Tasks to carry out:
[1] In the text about the Zetia drug ad, in which newspaper did the student see the ad?
[2] Retype the passage of the Zetia ad text from "But sometimes ads" to "or heart attacks.".

I really don’t pay much attention to drug ads anymore. I feel I’ve learned everything I need to know about 4-hour erections, how the Flying Nun got grounded by osteoporosis, and how it’s a little green monster that causes my toenail fungus.
But sometimes ads seek you out.
Today I revisited my old stomping grounds, giving a guest lecture on media ethics at the University of Minnesota journalism school. And a student came up after class waving this full-page color ad he saw yesterday in the Star Tribune newspaper.
It was a Zetia drug ad. The banner promotes the drug’s “different way to help lower cholesterol.”
But the student drew my attention to the bottom of the ad, and the ad copy:
Unlike some statins, ZETIA has not been shown to prevent heart disease or heart attacks.
Oh, but it can lower cholesterol. And the ad mentions that six times.
We need to help people get smarter about sniffing out studies that only show results on test scores, on surrogate markers, on intermediate endpoints – studies that seem to suggest that risk factors for disease are, themselves, diseases. We need to help people think about whether findings really made a difference in peoples’ lives.
The student who brought me the ad sniffed out the story immediately. We need more like him.
Coincidentally, also today we posted a review of a story on HealthNewsReview.org that was flawed by failing to address this very issue. But this was a news story, not an ad. Room for improvement.

Source material:
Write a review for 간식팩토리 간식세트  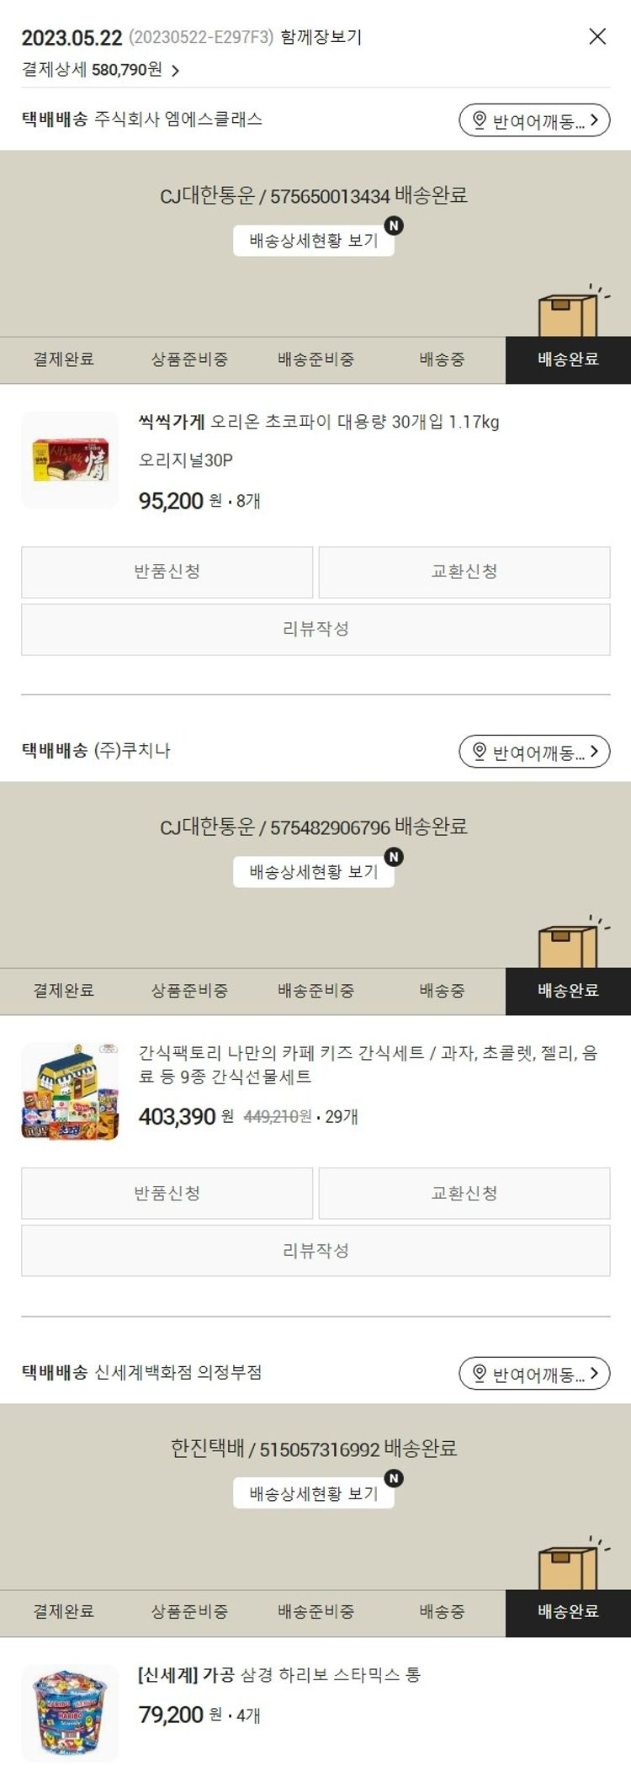click(316, 1251)
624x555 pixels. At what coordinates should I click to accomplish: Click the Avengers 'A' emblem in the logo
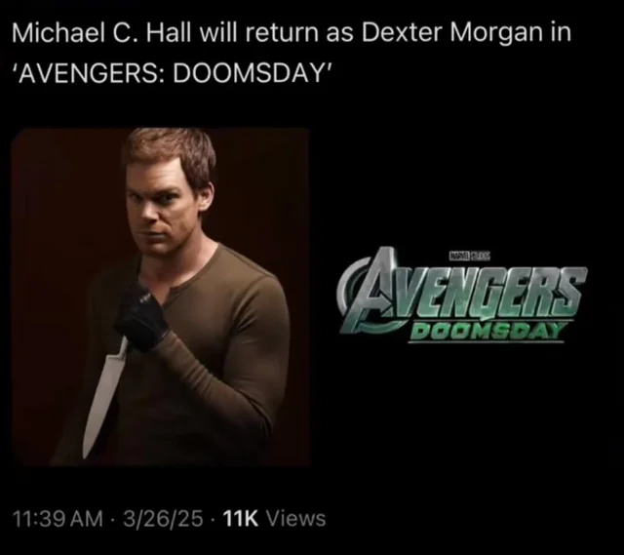pyautogui.click(x=369, y=291)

Written responses:
[1] The Star Tribune.

[2]
But sometimes ads seek you out.
Today I revisited my old stomping grounds, giving a guest lecture on media ethics at the University of Minnesota journalism school. And a student came up after class waving this full-page color ad he saw yesterday in the Star Tribune newspaper.
It was a Zetia drug ad. The banner promotes the drug’s “different way to help lower cholesterol.”
But the student drew my attention to the bottom of the ad, and the ad copy:
Unlike some statins, ZETIA has not been shown to prevent heart disease or heart attacks.